Read the lines of the data below and retrieve those with "resolution".

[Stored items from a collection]
-- -- --

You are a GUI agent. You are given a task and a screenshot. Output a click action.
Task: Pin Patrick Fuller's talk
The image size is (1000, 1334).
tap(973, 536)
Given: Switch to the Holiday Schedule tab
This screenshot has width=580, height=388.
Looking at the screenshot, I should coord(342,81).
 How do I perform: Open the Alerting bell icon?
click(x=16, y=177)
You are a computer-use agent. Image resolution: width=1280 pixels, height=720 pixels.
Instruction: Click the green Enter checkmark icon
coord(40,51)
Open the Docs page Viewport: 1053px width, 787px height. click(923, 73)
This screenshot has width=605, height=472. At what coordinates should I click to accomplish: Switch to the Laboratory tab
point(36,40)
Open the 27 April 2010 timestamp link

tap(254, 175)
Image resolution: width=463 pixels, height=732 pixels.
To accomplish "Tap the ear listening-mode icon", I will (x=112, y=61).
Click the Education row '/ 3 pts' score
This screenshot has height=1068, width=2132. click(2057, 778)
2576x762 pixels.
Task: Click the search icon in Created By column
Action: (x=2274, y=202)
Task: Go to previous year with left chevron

-- -- --

» **FINAL ANSWER**:
You are a computer-use agent. Image resolution: width=1280 pixels, height=720 pixels.
Image resolution: width=463 pixels, height=732 pixels.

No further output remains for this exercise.